UK Government Pre-Qualifies Four Companies for CCS Demo Competition

        UK Department for Business, Enterprise, and Regulatory Reform (BERR) last month unveiled a list of four bidders that have pre-qualified for its carbon capture and storage (CCS) demonstration competition.

The winners at this stage are BP Alternative Energy International Limited, E.ON UK Plc, Peel Power Limited and Scottish Power Generation Limited, selected from a short-list of nine contenders.

The BERR competition aims to select and fund a commercial-scale CCS project utilizing post-combustion capture technology on a coal-fired power plant, with a target date of operations in 2014.

BERR’s funding would be limited to the capture of 90% of the CO2 emitted by the equivalent of 300-400MW generating capacity (see GN, 06/25/2008).

 

CCS Competition Entries

BERR official Rachel Crisp told Gasification News that the criteria for pre-qualification assessment were bidders’ technical capability and financial robustness.

Thus, specific projects were not assessed at this stage. BERR plans to select a final list with a specific project in 2009, after a negotiation process on commercial, contractual, and financial issues.

Among the pre-qualified bidders, only E.ON UK has a specific project in the planning stage.

E.ON UK’s proposed project is the £1 billion 1600-MW Kingsnorth supercritical coal-fired power plant, which would replace the existing coal-fired capacity in Medway Estuary, Kent.

The new Kingsnorth power plant would have two 800-MW units that are designed to be 20% more efficient than the existing capacity, translating into an annual reduction of 2 million tons CO2 in emissions.

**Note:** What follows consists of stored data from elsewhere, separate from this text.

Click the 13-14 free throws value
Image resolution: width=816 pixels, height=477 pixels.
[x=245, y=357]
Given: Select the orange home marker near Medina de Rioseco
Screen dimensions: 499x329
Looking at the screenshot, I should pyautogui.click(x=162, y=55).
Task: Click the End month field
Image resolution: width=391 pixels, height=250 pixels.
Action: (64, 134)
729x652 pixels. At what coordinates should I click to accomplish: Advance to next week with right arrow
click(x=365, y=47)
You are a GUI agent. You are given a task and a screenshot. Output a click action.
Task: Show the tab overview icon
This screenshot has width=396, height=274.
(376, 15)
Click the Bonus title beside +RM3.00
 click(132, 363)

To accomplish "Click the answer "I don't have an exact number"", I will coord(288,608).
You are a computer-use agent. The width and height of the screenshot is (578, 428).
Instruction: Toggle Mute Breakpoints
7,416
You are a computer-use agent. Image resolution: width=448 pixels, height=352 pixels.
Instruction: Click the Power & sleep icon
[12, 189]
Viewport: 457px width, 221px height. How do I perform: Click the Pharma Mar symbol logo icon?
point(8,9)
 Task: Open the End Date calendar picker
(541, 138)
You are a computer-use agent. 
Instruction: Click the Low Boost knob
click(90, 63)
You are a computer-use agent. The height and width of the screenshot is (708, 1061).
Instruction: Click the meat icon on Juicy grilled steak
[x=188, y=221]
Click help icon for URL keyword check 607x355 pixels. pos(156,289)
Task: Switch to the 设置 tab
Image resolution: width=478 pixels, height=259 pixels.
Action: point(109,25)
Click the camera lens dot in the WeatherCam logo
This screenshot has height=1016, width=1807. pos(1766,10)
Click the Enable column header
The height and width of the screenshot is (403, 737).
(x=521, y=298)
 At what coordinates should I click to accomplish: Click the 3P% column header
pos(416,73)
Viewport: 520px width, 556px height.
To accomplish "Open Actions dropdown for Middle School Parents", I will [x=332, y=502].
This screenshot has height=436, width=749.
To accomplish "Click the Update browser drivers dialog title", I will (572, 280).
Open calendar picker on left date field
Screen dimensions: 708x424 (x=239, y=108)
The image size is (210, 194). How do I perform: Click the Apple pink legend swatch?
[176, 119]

E.ON UK filed for regulatory approval of the new plant in 2006. The company said the plant would be the first supercritical coal-fired plant in England, and the first coal-fired plant to be built there in 20 years.

E.ON UK’s entry is supported by a number of partners, including Fluor and MHI as carbon capture technology suppliers and Tullow Oil for CO2 storage.

Scottish Power’s bid is supported by Marathon Oil and CCS technology providers Aker Clean Carbon and Aker Solutions of Norway. The consortium would employ Aker’s “Just Catch” post-combustion proprietary technology.

Aker Clean Carbon will complete a demo CCS plant in Karsto, Norway this year.

Peel Power Limited is a partnership between England’s infrastructure Peel Holdings and Denmark’s power plant developer Dong Energy.

This consortium includes CCS consultancy Senergy Alternative Energy, oil and gas company Atkins-Boreas, and engineering firm Mott MacDonald.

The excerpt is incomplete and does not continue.